begin

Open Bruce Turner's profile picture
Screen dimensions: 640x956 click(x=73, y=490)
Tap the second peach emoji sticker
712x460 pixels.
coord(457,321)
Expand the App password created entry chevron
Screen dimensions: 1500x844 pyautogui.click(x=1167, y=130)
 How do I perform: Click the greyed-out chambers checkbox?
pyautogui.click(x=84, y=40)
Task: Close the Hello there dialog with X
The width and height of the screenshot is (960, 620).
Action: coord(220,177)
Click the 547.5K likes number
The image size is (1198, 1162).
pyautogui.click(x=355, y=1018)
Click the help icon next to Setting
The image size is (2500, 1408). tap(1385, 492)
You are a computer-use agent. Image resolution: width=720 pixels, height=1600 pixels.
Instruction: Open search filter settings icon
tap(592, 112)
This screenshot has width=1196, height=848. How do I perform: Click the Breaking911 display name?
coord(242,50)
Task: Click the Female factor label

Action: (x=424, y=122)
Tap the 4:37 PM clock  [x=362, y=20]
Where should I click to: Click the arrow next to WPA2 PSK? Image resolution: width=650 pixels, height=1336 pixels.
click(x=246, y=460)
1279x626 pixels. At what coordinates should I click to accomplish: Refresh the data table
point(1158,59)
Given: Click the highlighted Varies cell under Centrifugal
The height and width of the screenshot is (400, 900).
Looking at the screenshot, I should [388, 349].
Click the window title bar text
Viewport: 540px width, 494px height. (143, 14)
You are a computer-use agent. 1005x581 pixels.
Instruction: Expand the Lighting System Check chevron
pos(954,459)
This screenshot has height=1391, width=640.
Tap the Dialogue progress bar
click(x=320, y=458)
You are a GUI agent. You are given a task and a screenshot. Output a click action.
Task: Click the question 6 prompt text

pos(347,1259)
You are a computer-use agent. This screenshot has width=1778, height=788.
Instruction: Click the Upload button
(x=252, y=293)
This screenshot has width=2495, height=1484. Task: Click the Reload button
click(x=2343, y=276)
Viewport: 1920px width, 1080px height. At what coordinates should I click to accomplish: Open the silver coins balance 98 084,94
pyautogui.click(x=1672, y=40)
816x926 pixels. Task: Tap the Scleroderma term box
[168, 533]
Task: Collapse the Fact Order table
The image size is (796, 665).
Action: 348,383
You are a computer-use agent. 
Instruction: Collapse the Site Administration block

end

## STATED GOAL
Can you format all of the data above as a numbered list, leaving out any blank lines?

## FINISHED EXERCISE
1. Open Bruce Turner's profile picture
2. Screen dimensions: 640x956 click(x=73, y=490)
3. Tap the second peach emoji sticker
4. 712x460 pixels.
5. coord(457,321)
6. Expand the App password created entry chevron
7. Screen dimensions: 1500x844 pyautogui.click(x=1167, y=130)
8.  How do I perform: Click the greyed-out chambers checkbox?
9. pyautogui.click(x=84, y=40)
10. Task: Close the Hello there dialog with X
11. The width and height of the screenshot is (960, 620).
12. Action: coord(220,177)
13. Click the 547.5K likes number
14. The image size is (1198, 1162).
15. pyautogui.click(x=355, y=1018)
16. Click the help icon next to Setting
17. The image size is (2500, 1408). tap(1385, 492)
18. You are a computer-use agent. Image resolution: width=720 pixels, height=1600 pixels.
19. Instruction: Open search filter settings icon
20. tap(592, 112)
21. This screenshot has width=1196, height=848. How do I perform: Click the Breaking911 display name?
22. coord(242,50)
23. Task: Click the Female factor label
24. Action: (x=424, y=122)
25. Tap the 4:37 PM clock  [x=362, y=20]
26. Where should I click to: Click the arrow next to WPA2 PSK? Image resolution: width=650 pixels, height=1336 pixels.
27. click(x=246, y=460)
28. 1279x626 pixels. At what coordinates should I click to accomplish: Refresh the data table
29. point(1158,59)
30. Given: Click the highlighted Varies cell under Centrifugal
31. The height and width of the screenshot is (400, 900).
32. Looking at the screenshot, I should [388, 349].
33. Click the window title bar text
34. Viewport: 540px width, 494px height. (143, 14)
35. You are a computer-use agent. 1005x581 pixels.
36. Instruction: Expand the Lighting System Check chevron
37. pos(954,459)
38. This screenshot has height=1391, width=640.
39. Tap the Dialogue progress bar
40. click(x=320, y=458)
41. You are a GUI agent. You are given a task and a screenshot. Output a click action.
42. Task: Click the question 6 prompt text
43. pos(347,1259)
44. You are a computer-use agent. This screenshot has width=1778, height=788.
45. Instruction: Click the Upload button
46. (x=252, y=293)
47. This screenshot has width=2495, height=1484. Task: Click the Reload button
48. click(x=2343, y=276)
49. Viewport: 1920px width, 1080px height. At what coordinates should I click to accomplish: Open the silver coins balance 98 084,94
50. pyautogui.click(x=1672, y=40)
51. 816x926 pixels. Task: Tap the Scleroderma term box
52. [168, 533]
53. Task: Collapse the Fact Order table
54. The image size is (796, 665).
55. Action: 348,383
56. You are a computer-use agent. 
57. Instruction: Collapse the Site Administration block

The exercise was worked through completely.